— Start of AVAILABLE DATA —

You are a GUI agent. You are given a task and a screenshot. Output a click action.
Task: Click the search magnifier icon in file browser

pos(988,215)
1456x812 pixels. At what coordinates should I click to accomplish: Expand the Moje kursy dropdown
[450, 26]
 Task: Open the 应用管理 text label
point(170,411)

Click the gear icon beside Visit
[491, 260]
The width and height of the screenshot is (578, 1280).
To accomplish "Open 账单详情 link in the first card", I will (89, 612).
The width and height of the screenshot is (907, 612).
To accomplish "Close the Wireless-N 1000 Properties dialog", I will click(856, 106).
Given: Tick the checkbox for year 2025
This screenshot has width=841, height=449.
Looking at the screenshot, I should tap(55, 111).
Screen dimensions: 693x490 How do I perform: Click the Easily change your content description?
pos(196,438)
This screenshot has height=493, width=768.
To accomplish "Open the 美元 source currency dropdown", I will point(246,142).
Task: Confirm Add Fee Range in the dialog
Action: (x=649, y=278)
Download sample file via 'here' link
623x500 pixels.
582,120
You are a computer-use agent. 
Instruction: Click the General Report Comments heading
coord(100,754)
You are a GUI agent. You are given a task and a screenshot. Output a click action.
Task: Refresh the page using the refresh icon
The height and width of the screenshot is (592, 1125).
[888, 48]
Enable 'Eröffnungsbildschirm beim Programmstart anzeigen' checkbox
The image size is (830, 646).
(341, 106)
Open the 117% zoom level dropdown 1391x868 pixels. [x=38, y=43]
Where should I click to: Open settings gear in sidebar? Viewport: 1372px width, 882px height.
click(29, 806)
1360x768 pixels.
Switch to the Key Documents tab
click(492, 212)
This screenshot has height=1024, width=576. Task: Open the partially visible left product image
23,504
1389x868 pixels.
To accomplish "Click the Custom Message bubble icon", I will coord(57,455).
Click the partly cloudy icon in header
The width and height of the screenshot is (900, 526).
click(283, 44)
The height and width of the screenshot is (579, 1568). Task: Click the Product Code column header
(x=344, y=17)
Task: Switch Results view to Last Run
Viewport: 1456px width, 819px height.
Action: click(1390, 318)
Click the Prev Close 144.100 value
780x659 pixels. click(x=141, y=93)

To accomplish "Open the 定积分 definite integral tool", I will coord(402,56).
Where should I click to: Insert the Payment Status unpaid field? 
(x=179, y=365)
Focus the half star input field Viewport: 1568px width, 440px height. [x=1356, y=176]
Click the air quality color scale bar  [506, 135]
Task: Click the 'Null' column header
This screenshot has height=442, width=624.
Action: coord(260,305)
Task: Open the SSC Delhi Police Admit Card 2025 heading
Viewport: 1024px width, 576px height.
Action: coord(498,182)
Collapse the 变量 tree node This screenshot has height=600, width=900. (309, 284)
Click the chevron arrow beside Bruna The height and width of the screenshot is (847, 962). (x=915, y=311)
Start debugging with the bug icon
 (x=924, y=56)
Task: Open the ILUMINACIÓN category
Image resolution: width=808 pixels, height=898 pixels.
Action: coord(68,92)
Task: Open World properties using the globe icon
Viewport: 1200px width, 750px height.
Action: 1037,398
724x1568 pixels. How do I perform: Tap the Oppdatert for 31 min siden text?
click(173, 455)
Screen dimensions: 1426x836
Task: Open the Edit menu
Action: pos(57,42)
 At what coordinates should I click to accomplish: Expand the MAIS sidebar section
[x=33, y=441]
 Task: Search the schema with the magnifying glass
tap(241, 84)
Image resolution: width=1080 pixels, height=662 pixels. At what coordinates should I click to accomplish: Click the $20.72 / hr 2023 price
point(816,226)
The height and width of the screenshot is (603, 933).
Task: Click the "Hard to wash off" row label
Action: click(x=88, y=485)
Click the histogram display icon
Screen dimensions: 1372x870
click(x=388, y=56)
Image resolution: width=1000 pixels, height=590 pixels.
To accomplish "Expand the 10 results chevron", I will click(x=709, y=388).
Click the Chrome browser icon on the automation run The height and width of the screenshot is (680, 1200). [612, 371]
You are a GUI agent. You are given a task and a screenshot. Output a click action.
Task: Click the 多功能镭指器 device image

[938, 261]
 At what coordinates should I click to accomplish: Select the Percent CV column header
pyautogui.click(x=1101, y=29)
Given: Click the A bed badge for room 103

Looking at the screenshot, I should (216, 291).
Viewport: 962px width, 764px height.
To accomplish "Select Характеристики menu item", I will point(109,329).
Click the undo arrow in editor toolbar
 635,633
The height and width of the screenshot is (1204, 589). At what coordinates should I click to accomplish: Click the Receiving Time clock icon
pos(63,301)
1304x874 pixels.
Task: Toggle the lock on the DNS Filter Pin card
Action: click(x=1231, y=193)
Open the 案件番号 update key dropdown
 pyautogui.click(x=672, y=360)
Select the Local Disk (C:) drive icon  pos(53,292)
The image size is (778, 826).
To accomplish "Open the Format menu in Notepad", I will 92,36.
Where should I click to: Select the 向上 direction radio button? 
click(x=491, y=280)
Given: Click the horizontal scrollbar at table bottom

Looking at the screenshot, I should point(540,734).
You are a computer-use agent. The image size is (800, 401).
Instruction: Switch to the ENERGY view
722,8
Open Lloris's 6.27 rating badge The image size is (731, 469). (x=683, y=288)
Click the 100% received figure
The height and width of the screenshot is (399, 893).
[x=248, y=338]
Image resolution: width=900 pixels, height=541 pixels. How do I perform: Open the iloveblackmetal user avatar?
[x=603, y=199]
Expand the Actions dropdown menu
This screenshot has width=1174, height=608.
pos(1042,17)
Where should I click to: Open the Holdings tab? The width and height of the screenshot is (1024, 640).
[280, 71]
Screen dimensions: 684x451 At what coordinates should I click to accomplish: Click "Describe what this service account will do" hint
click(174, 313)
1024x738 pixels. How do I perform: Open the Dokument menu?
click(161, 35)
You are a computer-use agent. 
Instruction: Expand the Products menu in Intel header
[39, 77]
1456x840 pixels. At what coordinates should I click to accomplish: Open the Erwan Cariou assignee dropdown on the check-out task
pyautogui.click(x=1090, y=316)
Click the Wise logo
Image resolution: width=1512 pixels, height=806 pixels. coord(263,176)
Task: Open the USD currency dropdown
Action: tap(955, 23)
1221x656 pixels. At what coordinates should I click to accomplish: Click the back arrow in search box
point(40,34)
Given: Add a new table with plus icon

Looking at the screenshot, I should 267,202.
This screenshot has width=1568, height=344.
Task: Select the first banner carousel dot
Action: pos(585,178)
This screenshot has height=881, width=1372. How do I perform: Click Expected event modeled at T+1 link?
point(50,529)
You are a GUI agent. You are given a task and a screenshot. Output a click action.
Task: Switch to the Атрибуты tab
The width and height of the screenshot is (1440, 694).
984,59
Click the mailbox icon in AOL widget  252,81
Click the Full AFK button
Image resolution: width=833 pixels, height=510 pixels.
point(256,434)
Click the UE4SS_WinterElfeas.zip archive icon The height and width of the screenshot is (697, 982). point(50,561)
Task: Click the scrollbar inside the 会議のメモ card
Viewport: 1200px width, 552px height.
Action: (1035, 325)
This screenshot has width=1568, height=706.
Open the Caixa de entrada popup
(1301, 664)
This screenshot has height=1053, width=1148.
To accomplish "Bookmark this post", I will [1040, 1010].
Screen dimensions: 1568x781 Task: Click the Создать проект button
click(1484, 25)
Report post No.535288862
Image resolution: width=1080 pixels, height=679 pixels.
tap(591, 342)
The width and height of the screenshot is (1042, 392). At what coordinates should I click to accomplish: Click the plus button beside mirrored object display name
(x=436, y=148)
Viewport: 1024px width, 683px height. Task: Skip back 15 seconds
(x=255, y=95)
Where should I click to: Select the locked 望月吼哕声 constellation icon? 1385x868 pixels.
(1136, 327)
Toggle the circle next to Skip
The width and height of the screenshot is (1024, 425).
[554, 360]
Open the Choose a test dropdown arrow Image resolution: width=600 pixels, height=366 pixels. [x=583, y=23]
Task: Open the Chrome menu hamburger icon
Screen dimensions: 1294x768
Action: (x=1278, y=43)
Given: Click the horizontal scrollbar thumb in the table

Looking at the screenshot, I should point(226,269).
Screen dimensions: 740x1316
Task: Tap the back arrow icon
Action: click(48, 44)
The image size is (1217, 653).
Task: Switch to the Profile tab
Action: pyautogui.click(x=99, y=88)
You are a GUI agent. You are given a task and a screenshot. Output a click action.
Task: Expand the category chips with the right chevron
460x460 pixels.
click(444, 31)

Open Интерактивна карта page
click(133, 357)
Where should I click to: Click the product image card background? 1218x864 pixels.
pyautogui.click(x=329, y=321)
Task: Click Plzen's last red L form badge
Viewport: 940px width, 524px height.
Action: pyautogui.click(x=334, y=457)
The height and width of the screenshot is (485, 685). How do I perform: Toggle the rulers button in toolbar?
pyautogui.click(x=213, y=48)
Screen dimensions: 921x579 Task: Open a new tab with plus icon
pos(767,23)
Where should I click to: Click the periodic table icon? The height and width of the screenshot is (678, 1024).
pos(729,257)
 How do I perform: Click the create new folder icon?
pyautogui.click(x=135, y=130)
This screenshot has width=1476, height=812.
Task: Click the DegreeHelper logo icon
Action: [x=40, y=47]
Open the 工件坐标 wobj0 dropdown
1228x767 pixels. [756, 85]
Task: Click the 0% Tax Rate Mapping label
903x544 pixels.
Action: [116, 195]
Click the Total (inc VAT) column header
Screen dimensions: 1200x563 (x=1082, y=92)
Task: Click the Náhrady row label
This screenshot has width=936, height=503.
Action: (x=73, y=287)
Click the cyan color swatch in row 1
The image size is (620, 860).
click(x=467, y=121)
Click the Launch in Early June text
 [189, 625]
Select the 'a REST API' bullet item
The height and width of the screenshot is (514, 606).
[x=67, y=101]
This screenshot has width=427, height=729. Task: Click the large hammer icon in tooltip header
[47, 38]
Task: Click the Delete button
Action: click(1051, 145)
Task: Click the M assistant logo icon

— End of AVAILABLE DATA —

INSTRUCTIONS FOR THE TASK ▸
Copy out the records between the line holding "Image resolution: width=1000" and the line holding "click(x=491, y=280)", inclusive, with nothing altered.

SOLUTION FOR THIS TASK ▸
Image resolution: width=1000 pixels, height=590 pixels.
To accomplish "Expand the 10 results chevron", I will click(x=709, y=388).
Click the Chrome browser icon on the automation run The height and width of the screenshot is (680, 1200). [612, 371]
You are a GUI agent. You are given a task and a screenshot. Output a click action.
Task: Click the 多功能镭指器 device image

[938, 261]
 At what coordinates should I click to accomplish: Select the Percent CV column header
pyautogui.click(x=1101, y=29)
Given: Click the A bed badge for room 103

Looking at the screenshot, I should (216, 291).
Viewport: 962px width, 764px height.
To accomplish "Select Характеристики menu item", I will point(109,329).
Click the undo arrow in editor toolbar
 635,633
The height and width of the screenshot is (1204, 589). At what coordinates should I click to accomplish: Click the Receiving Time clock icon
pos(63,301)
1304x874 pixels.
Task: Toggle the lock on the DNS Filter Pin card
Action: click(x=1231, y=193)
Open the 案件番号 update key dropdown
 pyautogui.click(x=672, y=360)
Select the Local Disk (C:) drive icon  pos(53,292)
The image size is (778, 826).
To accomplish "Open the Format menu in Notepad", I will 92,36.
Where should I click to: Select the 向上 direction radio button? 
click(x=491, y=280)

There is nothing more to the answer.